Proposed projects in the competition must “cover aspects of the extraction, processing, consumption or disposal of components of the energy chain,” involving (but not limited to) oil, gas, solar, wind, hydroelectric, biomass, nuclear or critical energy minerals “that have an impact on sustainable development objectives.”

Also, projects can be part of any academic training activity, research, lectures or graduate work, but they must be capable of implementation within one year following the award.

Proposals are judged for a variety of values, including originality, relevance, social-environmental-economic factors, and budget.

Those parameters already have led to a plethora of impactful ideas that are as creative as they are inspiring. Last year’s top three winning proposals, respectively, involved:

  • Addressing groundwater contamination and affordable access to clean water, planned to be implemented in southwest Ghana
  • Basalt aquifer recharge efforts in Marathwada, India
  • A reservoir engineering program that helps find safe ways to extract lithium while protecting the endangered Andean flamingo population (“The Jedis Against the Dark Side of Energy Transition”)
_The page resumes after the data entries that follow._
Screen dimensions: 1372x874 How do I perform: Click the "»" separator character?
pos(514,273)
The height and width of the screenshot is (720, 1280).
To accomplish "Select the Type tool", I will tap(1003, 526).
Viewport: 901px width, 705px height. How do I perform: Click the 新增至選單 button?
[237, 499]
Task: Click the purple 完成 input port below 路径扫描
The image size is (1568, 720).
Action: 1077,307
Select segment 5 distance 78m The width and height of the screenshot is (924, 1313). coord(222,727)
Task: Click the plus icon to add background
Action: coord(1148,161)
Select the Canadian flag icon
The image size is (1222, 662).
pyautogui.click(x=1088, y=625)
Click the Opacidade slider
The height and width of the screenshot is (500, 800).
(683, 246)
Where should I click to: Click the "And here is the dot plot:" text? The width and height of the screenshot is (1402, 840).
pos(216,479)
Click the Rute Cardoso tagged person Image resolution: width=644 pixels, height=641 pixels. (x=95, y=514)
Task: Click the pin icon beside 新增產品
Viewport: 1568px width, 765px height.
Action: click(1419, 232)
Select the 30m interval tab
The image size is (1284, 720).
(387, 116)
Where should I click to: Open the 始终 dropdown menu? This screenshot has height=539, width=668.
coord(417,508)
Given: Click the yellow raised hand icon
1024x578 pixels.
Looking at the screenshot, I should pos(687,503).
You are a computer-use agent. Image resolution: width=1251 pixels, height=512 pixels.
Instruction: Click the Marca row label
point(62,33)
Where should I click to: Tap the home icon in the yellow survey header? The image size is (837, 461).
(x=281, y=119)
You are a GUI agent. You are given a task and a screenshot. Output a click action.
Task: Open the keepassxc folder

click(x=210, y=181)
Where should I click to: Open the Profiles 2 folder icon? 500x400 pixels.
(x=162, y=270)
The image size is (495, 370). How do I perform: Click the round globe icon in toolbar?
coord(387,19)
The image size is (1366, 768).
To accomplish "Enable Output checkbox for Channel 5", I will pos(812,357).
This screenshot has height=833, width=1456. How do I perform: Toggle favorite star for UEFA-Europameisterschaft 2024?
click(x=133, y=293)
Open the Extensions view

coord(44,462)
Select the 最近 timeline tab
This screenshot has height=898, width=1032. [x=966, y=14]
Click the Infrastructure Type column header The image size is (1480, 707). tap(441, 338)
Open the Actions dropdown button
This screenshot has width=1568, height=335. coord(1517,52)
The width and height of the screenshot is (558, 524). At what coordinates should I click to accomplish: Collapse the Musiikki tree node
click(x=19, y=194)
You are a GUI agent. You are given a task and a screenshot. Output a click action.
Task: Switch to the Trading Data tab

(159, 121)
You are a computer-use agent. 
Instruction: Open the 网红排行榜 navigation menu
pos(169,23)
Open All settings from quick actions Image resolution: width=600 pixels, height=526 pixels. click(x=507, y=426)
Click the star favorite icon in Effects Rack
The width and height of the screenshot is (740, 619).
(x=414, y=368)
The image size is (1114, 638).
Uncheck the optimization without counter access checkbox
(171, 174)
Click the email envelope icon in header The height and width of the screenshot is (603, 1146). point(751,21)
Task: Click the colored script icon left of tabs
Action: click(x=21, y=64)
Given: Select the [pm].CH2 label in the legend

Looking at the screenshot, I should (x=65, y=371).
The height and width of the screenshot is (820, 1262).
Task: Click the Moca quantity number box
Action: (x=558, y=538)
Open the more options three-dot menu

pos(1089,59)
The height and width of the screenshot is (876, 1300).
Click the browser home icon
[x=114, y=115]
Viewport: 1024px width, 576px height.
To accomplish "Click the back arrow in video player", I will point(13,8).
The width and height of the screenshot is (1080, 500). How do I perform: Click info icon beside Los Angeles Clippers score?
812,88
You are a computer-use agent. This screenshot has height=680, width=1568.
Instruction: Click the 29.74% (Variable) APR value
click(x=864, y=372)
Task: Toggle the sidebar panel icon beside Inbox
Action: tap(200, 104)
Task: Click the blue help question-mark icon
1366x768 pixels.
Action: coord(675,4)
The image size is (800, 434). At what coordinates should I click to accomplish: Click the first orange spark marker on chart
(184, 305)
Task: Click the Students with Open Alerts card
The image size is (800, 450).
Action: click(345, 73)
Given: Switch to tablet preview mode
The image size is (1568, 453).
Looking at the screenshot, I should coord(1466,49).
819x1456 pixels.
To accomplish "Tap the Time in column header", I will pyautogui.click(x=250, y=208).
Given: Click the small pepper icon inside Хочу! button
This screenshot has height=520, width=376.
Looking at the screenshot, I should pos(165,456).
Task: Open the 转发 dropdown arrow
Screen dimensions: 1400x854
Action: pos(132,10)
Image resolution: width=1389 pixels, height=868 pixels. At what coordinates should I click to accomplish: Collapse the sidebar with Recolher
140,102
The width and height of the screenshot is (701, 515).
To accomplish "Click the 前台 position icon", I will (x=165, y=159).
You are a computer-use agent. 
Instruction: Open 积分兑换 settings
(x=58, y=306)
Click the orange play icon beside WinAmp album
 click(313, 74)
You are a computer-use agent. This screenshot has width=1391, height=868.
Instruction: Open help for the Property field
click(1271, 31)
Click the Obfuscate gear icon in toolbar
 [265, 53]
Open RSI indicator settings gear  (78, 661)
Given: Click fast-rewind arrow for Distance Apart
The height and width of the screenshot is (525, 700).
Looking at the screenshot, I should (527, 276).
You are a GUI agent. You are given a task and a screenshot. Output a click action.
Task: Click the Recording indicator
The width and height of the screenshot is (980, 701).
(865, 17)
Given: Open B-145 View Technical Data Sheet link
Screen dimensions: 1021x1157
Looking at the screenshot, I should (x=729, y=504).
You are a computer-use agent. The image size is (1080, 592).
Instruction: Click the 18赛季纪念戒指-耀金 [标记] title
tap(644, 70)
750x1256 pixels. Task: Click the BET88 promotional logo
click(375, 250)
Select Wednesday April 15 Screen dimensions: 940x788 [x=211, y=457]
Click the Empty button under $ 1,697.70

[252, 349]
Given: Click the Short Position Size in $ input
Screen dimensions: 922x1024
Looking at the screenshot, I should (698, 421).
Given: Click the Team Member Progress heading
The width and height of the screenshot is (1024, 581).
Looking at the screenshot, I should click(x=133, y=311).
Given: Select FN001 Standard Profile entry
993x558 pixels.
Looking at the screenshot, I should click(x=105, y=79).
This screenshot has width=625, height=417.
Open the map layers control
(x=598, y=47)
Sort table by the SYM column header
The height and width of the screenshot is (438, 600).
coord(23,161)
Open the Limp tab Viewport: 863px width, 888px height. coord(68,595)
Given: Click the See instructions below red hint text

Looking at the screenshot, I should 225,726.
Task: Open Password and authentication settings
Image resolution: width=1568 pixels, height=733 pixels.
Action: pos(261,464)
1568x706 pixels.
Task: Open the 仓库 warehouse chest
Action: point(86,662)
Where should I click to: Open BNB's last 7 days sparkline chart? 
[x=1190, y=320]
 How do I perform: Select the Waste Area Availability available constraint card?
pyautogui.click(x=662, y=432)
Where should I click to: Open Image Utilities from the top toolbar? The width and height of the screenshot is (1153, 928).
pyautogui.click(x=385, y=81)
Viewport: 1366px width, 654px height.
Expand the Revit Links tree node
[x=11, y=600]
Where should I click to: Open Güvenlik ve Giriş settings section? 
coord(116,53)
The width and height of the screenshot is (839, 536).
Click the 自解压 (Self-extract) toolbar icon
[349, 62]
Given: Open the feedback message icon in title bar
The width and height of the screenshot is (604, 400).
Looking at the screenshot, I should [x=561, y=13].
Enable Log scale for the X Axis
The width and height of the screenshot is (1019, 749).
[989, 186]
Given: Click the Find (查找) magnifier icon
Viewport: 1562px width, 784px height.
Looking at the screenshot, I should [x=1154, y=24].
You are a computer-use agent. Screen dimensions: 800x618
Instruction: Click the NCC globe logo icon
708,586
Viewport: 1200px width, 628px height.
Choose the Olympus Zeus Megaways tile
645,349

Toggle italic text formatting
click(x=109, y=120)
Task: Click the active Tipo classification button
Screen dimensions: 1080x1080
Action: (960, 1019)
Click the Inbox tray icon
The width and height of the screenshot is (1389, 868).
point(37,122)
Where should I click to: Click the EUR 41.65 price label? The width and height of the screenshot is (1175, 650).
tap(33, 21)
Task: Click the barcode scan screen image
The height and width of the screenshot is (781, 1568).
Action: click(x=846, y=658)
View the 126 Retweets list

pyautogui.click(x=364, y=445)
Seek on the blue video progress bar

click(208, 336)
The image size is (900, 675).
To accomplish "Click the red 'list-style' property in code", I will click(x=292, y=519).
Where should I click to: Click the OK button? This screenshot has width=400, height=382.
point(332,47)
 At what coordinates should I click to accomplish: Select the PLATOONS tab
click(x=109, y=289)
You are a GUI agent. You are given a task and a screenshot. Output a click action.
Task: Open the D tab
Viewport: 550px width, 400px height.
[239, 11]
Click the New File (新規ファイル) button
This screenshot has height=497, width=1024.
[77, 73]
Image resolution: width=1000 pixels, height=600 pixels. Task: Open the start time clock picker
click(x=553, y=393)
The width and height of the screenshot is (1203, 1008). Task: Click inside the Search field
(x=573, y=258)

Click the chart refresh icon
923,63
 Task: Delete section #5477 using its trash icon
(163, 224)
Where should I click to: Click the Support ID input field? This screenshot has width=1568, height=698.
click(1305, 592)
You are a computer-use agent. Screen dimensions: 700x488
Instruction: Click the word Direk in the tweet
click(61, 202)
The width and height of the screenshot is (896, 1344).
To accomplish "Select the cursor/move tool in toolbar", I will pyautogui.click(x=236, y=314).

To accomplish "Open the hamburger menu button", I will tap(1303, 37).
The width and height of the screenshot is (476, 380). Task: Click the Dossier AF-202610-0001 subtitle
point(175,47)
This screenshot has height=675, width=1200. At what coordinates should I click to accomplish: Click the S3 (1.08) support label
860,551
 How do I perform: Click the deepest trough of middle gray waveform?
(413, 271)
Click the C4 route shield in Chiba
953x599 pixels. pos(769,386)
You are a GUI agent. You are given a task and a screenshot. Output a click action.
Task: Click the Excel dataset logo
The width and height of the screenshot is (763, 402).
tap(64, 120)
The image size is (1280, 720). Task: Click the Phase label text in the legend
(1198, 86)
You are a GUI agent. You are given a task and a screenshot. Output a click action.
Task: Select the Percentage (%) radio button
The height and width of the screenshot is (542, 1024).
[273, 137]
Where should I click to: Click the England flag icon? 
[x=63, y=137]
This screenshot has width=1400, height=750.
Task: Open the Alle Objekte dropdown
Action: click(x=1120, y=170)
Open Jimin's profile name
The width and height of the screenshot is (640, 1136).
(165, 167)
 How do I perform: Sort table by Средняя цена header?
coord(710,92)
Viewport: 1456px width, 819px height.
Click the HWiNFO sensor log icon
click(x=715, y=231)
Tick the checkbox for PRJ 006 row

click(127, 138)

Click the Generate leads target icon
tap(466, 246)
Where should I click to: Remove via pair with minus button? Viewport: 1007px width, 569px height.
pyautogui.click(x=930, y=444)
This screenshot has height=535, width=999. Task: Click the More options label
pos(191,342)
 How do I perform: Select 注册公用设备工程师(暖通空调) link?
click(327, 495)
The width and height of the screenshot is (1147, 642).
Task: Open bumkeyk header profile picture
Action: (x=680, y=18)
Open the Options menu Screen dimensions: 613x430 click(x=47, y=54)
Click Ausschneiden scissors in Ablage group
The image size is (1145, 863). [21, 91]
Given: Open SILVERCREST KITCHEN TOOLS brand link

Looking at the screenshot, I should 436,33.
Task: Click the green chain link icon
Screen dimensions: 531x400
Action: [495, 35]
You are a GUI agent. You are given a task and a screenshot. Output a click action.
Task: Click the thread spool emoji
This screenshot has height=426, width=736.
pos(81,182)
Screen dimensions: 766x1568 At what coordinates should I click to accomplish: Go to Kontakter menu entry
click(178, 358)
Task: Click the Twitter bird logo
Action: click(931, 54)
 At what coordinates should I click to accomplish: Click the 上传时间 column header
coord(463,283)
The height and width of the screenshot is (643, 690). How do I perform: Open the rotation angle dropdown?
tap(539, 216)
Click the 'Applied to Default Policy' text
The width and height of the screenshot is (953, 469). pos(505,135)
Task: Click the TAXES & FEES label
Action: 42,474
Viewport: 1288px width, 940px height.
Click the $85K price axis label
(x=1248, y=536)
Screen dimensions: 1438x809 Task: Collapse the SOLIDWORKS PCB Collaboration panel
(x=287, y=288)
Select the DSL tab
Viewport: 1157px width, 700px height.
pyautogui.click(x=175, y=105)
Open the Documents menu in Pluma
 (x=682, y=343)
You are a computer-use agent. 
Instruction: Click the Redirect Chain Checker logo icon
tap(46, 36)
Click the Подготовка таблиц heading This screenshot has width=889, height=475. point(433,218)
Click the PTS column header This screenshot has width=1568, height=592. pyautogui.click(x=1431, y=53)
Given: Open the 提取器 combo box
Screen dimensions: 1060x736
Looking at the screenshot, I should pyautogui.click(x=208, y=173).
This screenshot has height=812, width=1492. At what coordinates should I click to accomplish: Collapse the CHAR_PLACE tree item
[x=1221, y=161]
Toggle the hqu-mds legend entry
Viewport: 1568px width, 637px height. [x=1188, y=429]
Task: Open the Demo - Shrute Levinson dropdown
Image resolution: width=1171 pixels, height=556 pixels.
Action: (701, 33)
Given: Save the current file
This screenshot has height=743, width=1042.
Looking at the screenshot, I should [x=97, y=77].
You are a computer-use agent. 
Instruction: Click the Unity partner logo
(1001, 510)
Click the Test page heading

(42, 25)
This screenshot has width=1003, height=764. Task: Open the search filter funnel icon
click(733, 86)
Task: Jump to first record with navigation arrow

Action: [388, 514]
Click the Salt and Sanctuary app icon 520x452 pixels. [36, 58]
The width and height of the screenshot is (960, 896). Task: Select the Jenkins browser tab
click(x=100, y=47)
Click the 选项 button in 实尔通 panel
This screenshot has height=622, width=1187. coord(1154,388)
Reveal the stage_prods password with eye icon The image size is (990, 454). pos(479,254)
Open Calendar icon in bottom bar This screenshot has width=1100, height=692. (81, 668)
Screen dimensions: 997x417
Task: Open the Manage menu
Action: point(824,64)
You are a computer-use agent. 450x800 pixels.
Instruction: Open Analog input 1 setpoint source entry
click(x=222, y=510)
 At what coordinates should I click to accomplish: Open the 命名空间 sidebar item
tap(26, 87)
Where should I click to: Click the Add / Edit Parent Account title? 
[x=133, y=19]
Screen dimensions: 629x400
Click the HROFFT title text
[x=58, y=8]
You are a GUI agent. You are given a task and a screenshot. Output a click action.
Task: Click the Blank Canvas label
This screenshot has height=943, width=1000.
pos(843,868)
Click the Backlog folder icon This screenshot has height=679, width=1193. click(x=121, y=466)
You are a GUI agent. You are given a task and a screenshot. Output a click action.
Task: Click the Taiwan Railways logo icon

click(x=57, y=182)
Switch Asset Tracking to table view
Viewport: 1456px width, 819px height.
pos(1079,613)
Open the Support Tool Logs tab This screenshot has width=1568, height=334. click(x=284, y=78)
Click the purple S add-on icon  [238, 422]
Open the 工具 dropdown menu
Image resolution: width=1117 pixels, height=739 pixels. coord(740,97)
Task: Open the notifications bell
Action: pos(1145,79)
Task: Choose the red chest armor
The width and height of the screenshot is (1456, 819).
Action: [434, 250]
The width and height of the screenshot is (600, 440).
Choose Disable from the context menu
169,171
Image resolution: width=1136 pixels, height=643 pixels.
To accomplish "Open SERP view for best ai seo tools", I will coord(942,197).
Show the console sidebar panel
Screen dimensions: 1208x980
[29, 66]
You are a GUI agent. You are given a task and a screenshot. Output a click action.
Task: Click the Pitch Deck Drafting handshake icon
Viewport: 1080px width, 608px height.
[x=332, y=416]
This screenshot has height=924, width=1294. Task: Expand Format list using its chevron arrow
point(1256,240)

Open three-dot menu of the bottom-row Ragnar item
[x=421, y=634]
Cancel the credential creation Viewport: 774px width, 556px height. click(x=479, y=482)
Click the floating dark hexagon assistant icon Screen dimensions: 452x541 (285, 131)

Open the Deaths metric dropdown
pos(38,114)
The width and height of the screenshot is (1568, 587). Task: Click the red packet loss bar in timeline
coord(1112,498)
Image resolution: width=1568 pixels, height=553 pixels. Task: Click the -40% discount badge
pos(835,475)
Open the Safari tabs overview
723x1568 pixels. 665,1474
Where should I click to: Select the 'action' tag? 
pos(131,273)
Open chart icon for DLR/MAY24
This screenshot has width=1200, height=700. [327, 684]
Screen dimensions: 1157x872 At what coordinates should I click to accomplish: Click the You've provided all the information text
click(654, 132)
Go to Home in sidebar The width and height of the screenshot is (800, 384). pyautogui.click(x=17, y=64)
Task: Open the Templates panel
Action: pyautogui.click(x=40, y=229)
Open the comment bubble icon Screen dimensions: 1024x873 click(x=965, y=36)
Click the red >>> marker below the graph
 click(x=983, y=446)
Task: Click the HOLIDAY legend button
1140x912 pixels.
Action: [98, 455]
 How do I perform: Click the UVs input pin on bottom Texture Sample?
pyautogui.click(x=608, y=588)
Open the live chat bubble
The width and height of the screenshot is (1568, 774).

“The main challenge we faced (in starting the contest) was to create a call-to-action competition for geoscientists,” Gomez said. “Due to the nature of our education, we tend to specialize in pure science, often unaware of the impact of our work on our communities, countries and the world.

“I believed that our actions, investigations and research as geoscientists could have a greater impact,” she said, “and that’s why I wanted to generate this competition.”

The Next Level?

Past success, of course, is no guarantee of results today, and SDEC Committee members say their efforts are dogged in not just maintaining the program’s innovation, but in finding improvements and ways to expand.

Committee members themselves are eager to be involved with the program, often because they feel the impact sustainable development has had on their own careers.

“I had a couple of ‘light bulb moments’ during my MBA studies, one of which was a desire to showcase my geoscience skills as a holistic understanding of how we develop subsurface natural resources,” said Tunbosun Afolayan, another of the SDEC co-chairs. “From that point, I evolved as a geoscientist.”

Consequently, she became aware of AAPG’s initiative in sustainable development via webinars the Sustainable Development Committee held during the COVID days.

“I consider myself blessed to now be able to express that focus, and utilize my skills, knowledge and expertise as a natural resources’ development expert,” Afolayan said, appreciating having a skill set “that will forever be useful to solving critical world, energy, communication or ‘anything’ crises the world may have to contend with.”

Regarding the SDEC, her goals include effectively expanding its scope to impact all parts of the world, and to help the Committee “metamorphose into ventures that AAPG members can both contribute to and benefit from.

“And seeing geologists take up their roles as natural resources development experts,” she added, “looking beyond their specialist or generalist skills to make tangible impacts.”

Gomez, who was an active supporter and promoter of the competition in its Latin America beginnings, noted the program continues to be a “learning process,” although one lesson is clear: its large-scale success may be tied to successful financial support that attracts and rewards the innovation.

Specifically, she has three goals for the program:

  • To establish a self-sustained committee of volunteers who will be involved throughout the projects’ processes. “This is an ongoing effort,” she said.
  • To enhance the competition’s reputation among corporations, highlighting its relevance and importance to them
  • To go to the next level by not only providing seed money, but also by supporting and accelerating the development of ideas/proposals with a venture lab initiative

“My passion for sustainable development in the energy industry has transformed my perspective,” Gomez said. “It has provided me with a more comprehensive and integrated outlook on my career.

“Furthermore, my enthusiasm for the topic has also influenced my leadership style and my topics of mentorship,” she added. “It has allowed me to connect with students and young professionals in a more meaningful way.”